The system I manage is for most users fairly secure as it logs them into an in house application and then logs them straight out when they exit that application. However for the few users I do have that need other access I adopt the following -
(1) For some users certain commands are made unavailable by aliasing the command to an echo - ie rm.
(2) Make user profiles read only and monitor for anyone that changes this ie they move a writable profile in its place.
(3) Have a regular script running that checks for use of certain commands (rm chmod mv etc) every 5 minutes in the users history files. I keep a cross reference file of "reported" instances and then email to my exchange mail so that I can take action immediatly.
(4) If you can remove command prompt access completely and put every task they need to do in scripts built into a secure menu ensuring that you build traps into the menu to prevent breakout.
(5) Consider using sudo if they need higher level access - Sudo can be configured to log actions.

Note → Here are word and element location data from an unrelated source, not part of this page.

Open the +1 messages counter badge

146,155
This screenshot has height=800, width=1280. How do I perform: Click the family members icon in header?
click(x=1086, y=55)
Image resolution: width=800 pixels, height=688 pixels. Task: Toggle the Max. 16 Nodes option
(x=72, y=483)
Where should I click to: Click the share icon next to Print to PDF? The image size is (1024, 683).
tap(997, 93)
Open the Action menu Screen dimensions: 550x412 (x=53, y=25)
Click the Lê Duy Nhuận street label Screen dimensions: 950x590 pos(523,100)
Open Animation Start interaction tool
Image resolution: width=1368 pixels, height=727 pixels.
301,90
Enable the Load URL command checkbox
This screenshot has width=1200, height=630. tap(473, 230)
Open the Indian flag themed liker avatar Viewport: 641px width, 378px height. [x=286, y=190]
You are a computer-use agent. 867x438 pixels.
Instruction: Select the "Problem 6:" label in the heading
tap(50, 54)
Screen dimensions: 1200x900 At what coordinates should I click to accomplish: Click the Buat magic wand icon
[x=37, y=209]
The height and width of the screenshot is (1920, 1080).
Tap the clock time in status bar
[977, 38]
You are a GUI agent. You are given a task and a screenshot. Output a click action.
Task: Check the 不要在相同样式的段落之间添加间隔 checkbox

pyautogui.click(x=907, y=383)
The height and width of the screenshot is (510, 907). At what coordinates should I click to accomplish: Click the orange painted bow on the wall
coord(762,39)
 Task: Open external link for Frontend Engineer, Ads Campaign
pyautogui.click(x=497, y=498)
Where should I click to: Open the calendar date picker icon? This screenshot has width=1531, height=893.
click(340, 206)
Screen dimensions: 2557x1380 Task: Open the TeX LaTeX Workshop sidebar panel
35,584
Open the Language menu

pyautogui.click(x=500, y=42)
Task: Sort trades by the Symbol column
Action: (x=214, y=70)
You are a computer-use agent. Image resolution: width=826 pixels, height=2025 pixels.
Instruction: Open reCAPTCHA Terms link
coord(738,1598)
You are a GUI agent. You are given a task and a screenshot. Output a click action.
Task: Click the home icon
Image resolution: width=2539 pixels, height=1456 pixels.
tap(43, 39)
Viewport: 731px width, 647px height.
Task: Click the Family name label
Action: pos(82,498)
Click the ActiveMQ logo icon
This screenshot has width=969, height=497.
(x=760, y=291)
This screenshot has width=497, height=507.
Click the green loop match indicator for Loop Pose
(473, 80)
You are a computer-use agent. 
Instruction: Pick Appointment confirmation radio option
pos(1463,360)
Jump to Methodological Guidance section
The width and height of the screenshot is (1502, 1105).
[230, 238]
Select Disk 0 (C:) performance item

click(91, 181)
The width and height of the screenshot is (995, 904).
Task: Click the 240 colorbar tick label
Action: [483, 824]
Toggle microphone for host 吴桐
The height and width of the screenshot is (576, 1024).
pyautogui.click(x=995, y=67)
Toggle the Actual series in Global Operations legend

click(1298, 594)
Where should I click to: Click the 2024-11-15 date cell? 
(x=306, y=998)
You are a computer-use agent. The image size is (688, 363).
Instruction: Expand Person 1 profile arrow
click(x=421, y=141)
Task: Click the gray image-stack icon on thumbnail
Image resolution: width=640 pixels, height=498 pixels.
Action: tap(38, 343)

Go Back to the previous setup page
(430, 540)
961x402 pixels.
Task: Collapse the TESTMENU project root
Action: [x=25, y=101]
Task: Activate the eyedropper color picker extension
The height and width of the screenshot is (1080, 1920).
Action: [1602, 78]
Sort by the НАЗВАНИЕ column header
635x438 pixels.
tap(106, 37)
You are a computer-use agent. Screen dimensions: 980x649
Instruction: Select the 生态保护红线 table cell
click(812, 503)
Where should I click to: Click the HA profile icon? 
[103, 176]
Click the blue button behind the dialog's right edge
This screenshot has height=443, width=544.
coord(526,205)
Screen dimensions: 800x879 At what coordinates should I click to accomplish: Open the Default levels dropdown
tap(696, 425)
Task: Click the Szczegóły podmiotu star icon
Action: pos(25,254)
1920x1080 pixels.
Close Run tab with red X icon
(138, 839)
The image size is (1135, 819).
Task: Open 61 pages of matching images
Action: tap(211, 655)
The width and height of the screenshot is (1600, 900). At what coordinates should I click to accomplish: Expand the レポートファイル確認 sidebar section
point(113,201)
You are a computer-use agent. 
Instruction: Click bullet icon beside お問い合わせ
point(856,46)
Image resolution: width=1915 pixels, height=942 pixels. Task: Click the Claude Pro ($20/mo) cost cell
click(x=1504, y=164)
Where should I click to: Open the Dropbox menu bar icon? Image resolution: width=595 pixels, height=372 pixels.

(6) Make sure your directory permissions across the system only give them access to what they need.
(7) Make sure that anyone with access to your backup system (omniback etc) can only recover files they own - Make sure your omniback backups are configured as "private" rather than public.
Above all be vigilent at all times - I have had staff who have attempted to exploit loop holes just to see if they can (virus writer syndrome I guess)
Hats ? We don't need no stinkin' hats !!